Bazı anevrizma türleri kafa travması veya bazı kan enfeksiyonlarından sonra ortaya çıkabilir.

Rüptüre anevrizma için risk faktörleri

Anevrizmanın yırtılma olasılığını artıran bazı faktörler vardır. Onlar içerir:

  • Büyük bir anevrizmanın olması.
  • Belirli yerlerde anevrizmaların olması.
  • Sigara içmek.
  • Tedavi edilmemiş yüksek tansiyona sahip olmak.

Komplikasyonlar

Beyin anevrizması patladığında kanama genellikle sadece birkaç saniye sürer. Ancak kan çevredeki hücrelere doğrudan zarar verebilir ve beyin hücrelerini öldürebilir. Aynı zamanda kafatasının içindeki basıncı da artırır.

Basınç çok yükselirse beyne giden kan ve oksijen beslemesi bozulabilir. Bilinç kaybı ve hatta ölüm meydana gelebilir.

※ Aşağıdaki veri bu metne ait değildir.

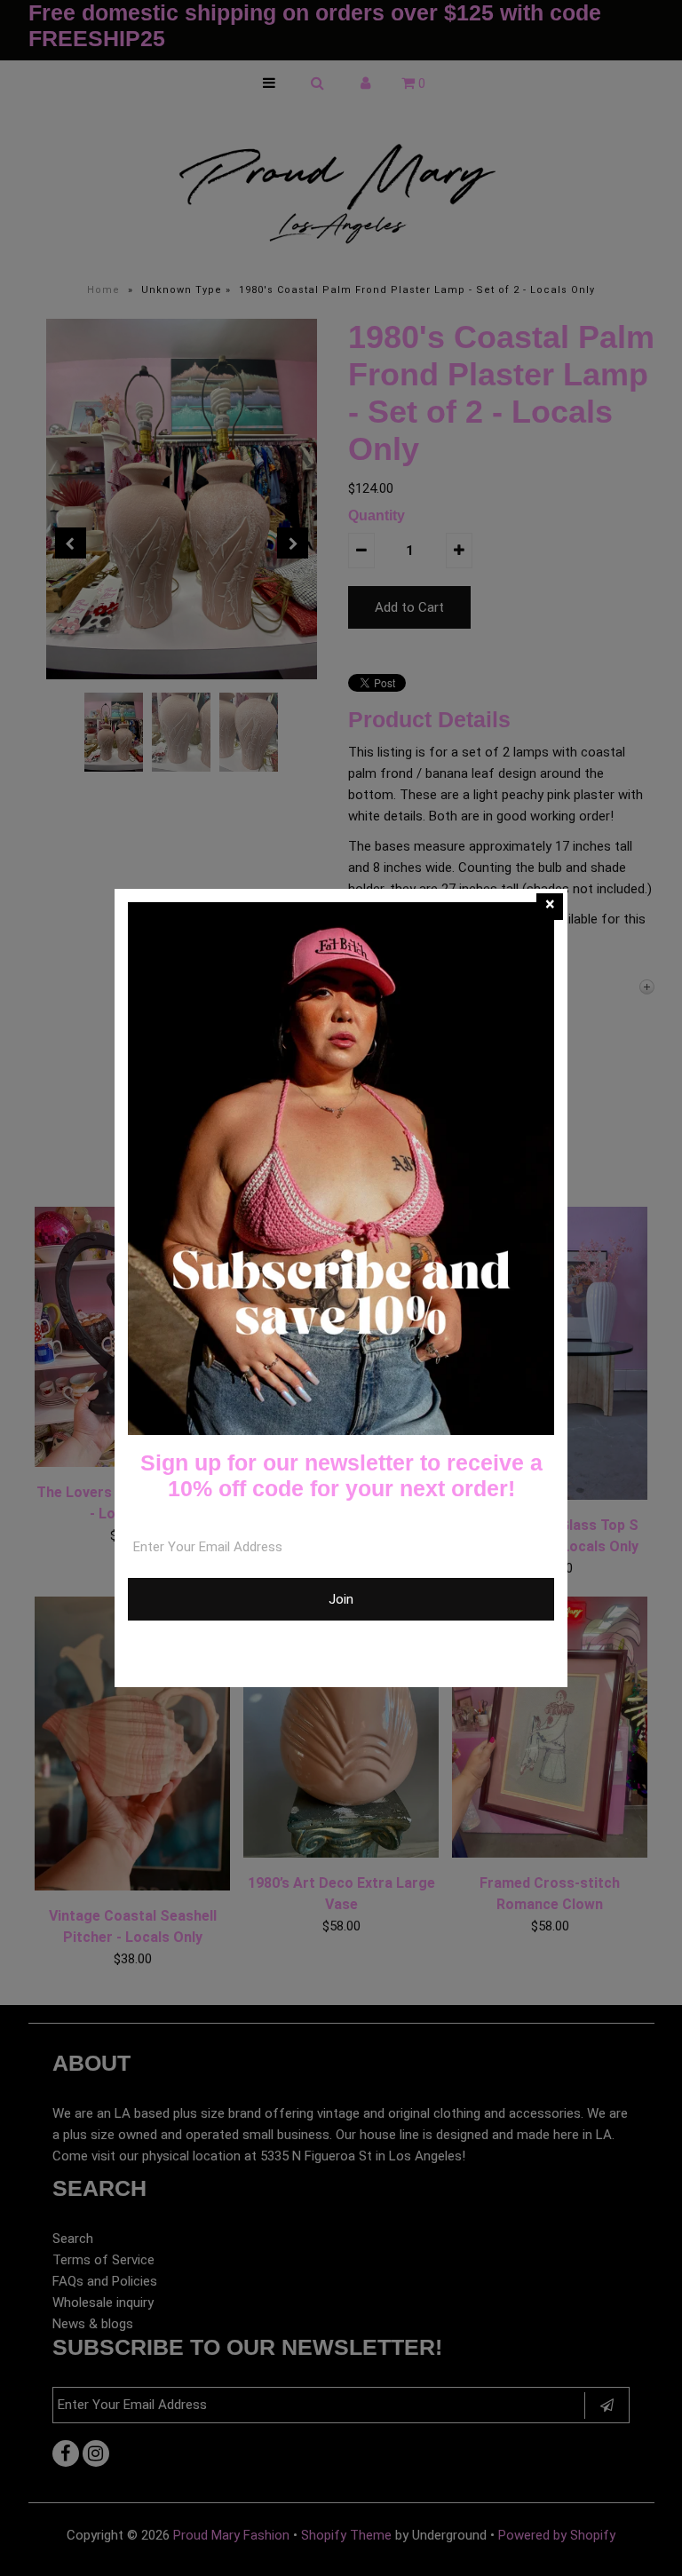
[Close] (549, 906)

Bir anevrizmanın yırtılmasından sonra gelişebilecek komplikasyonlar şunları içerir:

  1. Tekrar kanama. Rüptüre olmuş veya sızdırmış bir anevrizmanın tekrar kanama riski vardır. Tekrar kanama beyin hücrelerine daha fazla zarar verebilir.
  2. Beyindeki kan damarlarının daralması. Beyin anevrizması yırtıldıktan sonra beyindeki kan damarları büzüşebilir ve daralabilir. Bu vazospazm olarak bilinir. Vazospazm, beyin hücrelerine kan akışının sınırlı olduğu iskemik felce neden olabilir. Bu, ek hücre hasarına ve kaybına neden olabilir.
  3. Hidrosefali olarak bilinen beyinde sıvı birikmesi. Çoğu zaman, beyin ile beyni kaplayan ince dokular arasındaki boşlukta rüptüre bir beyin anevrizması meydana gelir. Kan, beyni ve omuriliği çevreleyen sıvının hareketini engelleyebilir. Sonuç olarak aşırı sıvı beyne baskı yapar ve dokulara zarar verebilir.
  4. Sodyum seviyesinde değişiklik. Beyindeki kanama kandaki sodyum dengesini bozabilir. Bu, beynin tabanına yakın bir bölge olan hipotalamusun hasar görmesinden kaynaklanabilir. Kandaki sodyum seviyesindeki düşüş, beyin hücrelerinin şişmesine ve kalıcı hasara yol açabilir.

Beyin Anevrizması Türleri

  1. Berry anevrizması olarak da bilinen sakküler anevrizma. Bu tip anevrizma, asmadan sarkan bir meyveye benzer. Ana arterden veya onun dallarından birinden dışarı çıkan yuvarlak, kanla dolu bir kesedir. Genellikle beynin tabanındaki arterlerde oluşur. Berry anevrizması en sık görülen anevrizma türüdür.
  2. Fusiform anevrizma. Bu tip anevrizma atardamarın her tarafında şişkinliğe neden olur.
  3. Mikotik anevrizma. Bu tip anevrizmaya enfeksiyon neden olur. Bir enfeksiyon beyindeki arterleri etkilediğinde, arter duvarını zayıflatabilir. Bu anevrizmanın oluşmasına neden olabilir.

Önleme

Çoğu durumda beyin anevrizmaları önlenemez. Ancak riskinizi azaltmak için yapabileceğiniz bazı değişiklikler var. Sigara içiyorsanız sigarayı bırakmayı da içerirler. Ayrıca yüksekse kan basıncınızı düşürmek için sağlık uzmanınızla birlikte çalışın. Çok miktarda alkol içmeyin veya kokain gibi uyuşturucu maddeler kullanmayın.

Beyin Anevrizması Teşhisi

Ani, şiddetli bir baş ağrısı veya anevrizmanın yırtılmasıyla ilişkili olabilecek diğer semptomlar test gerektirir. Testler beyninizle çevre dokular arasındaki boşluğa kanama olup olmadığını belirleyebilir. Bu tür kanamalara subaraknoid kanama denir. Testler ayrıca başka türde felç geçirip geçirmediğinizi de belirleyebilir.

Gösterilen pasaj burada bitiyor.